- [RECORDS SHOWN]
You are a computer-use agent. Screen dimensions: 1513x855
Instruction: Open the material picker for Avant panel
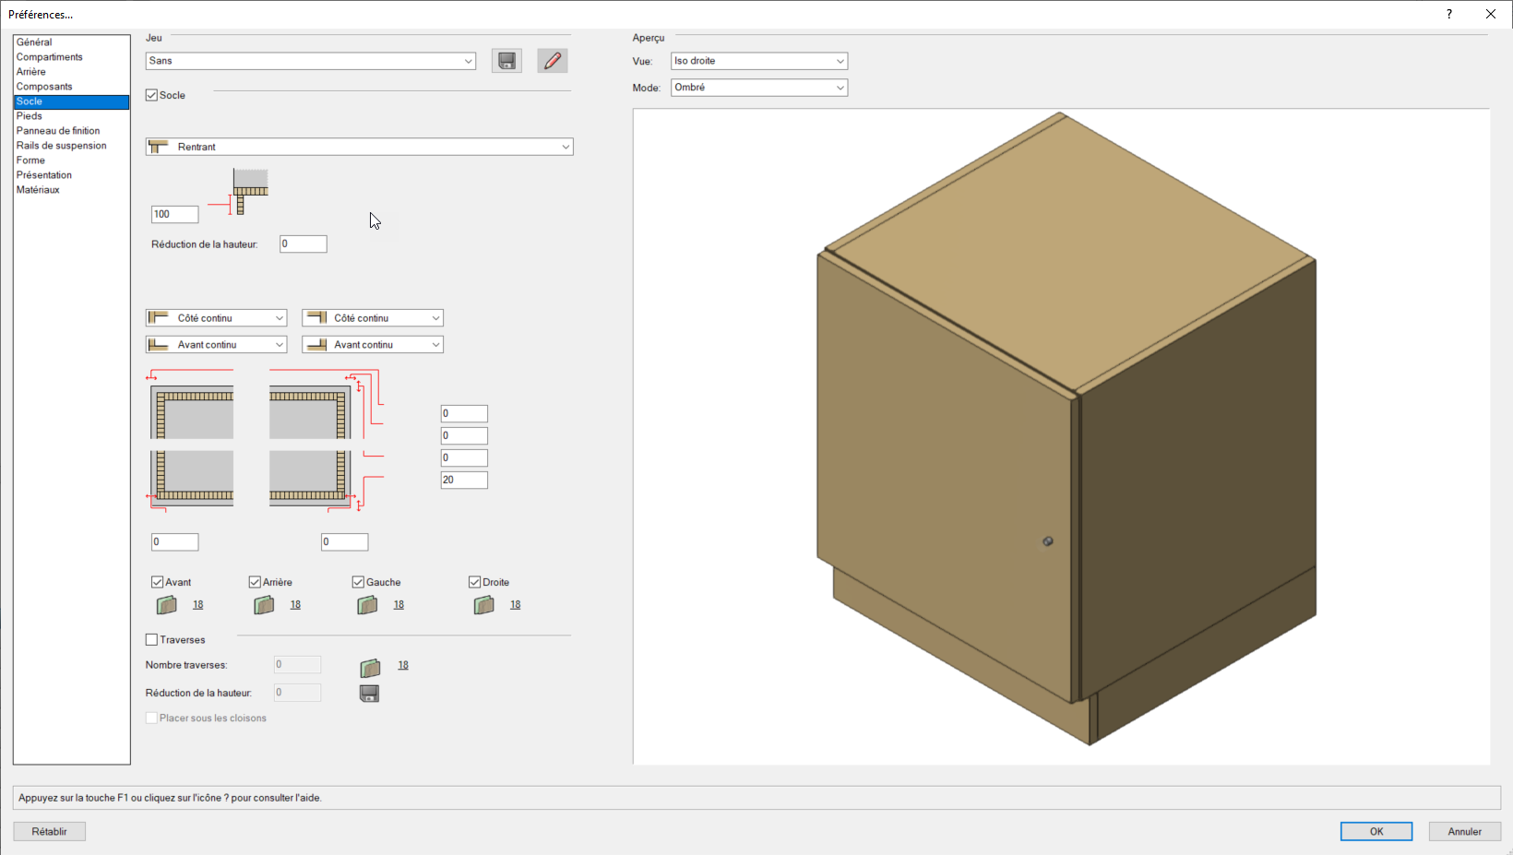coord(166,604)

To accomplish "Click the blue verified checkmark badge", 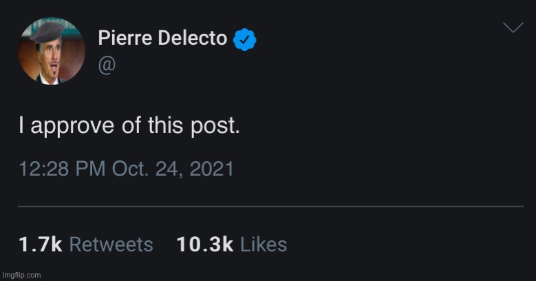I will point(244,39).
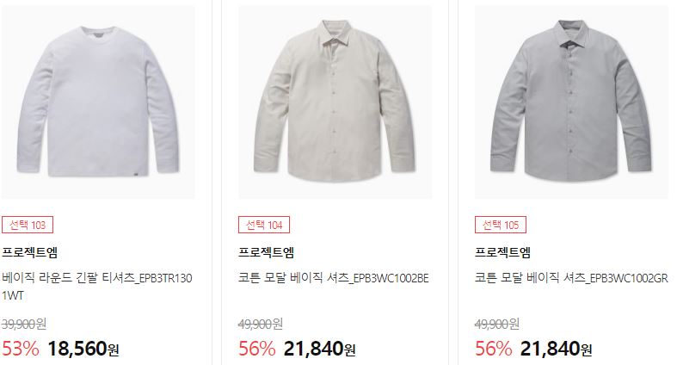677x365 pixels.
Task: Open 코튼 모달 베이직 셔츠_EPB3WC1002GR product link
Action: 571,278
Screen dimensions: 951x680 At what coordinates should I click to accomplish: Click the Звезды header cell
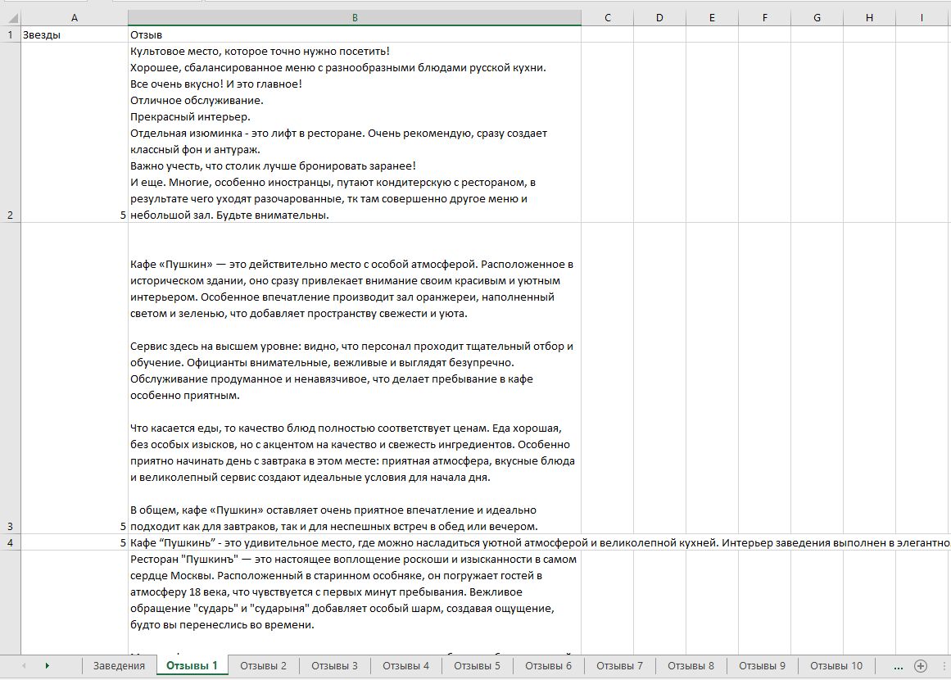pos(75,34)
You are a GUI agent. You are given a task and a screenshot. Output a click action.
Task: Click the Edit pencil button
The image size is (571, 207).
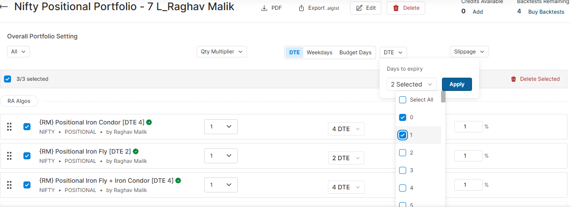[x=365, y=8]
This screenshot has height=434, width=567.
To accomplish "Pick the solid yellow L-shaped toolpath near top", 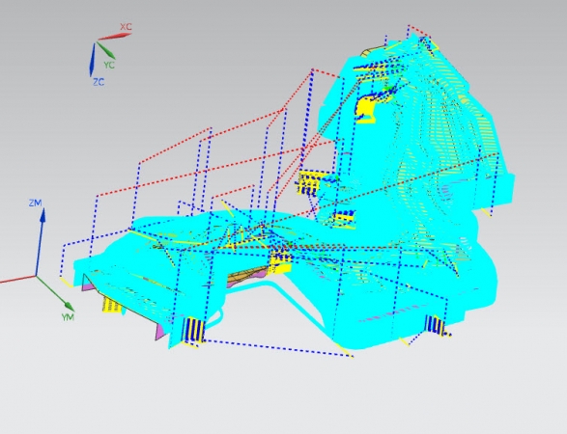I will [366, 109].
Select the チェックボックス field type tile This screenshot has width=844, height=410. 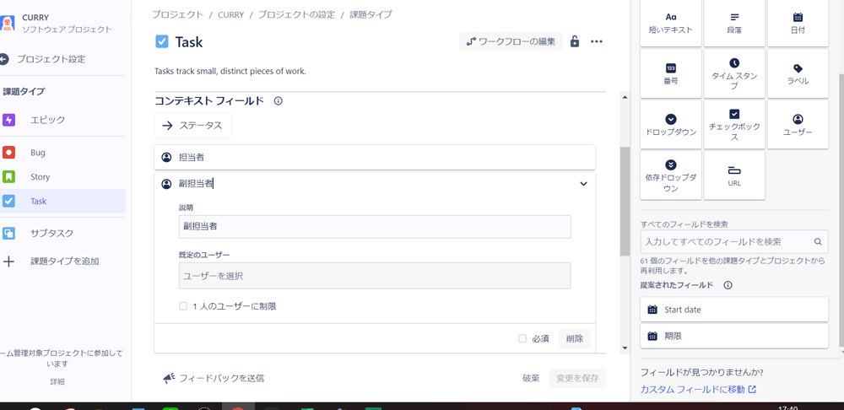click(x=733, y=124)
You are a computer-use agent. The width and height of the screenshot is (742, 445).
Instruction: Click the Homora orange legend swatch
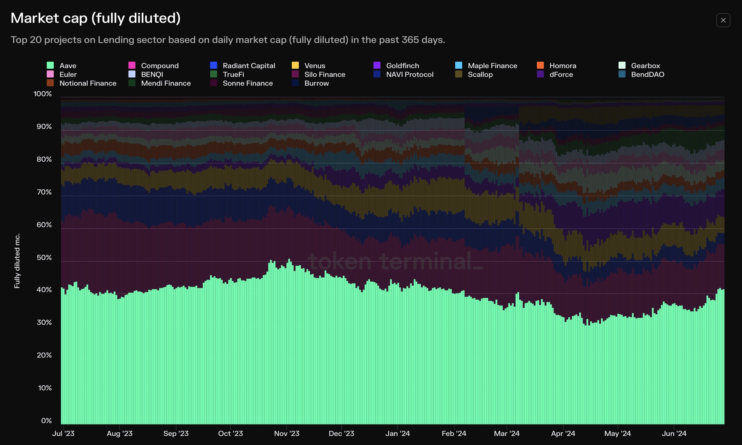coord(540,65)
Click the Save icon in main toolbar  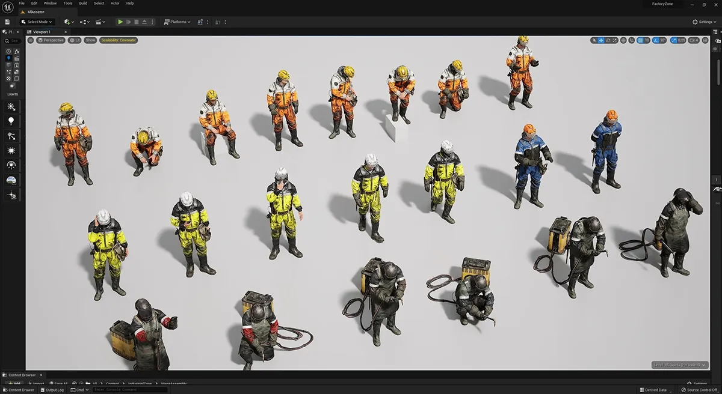click(7, 22)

- [TASK PROMPT] Report how many lines in the data contain the word "agent", with case counting, and give only the number.

- [REPLY TO THE TASK] 3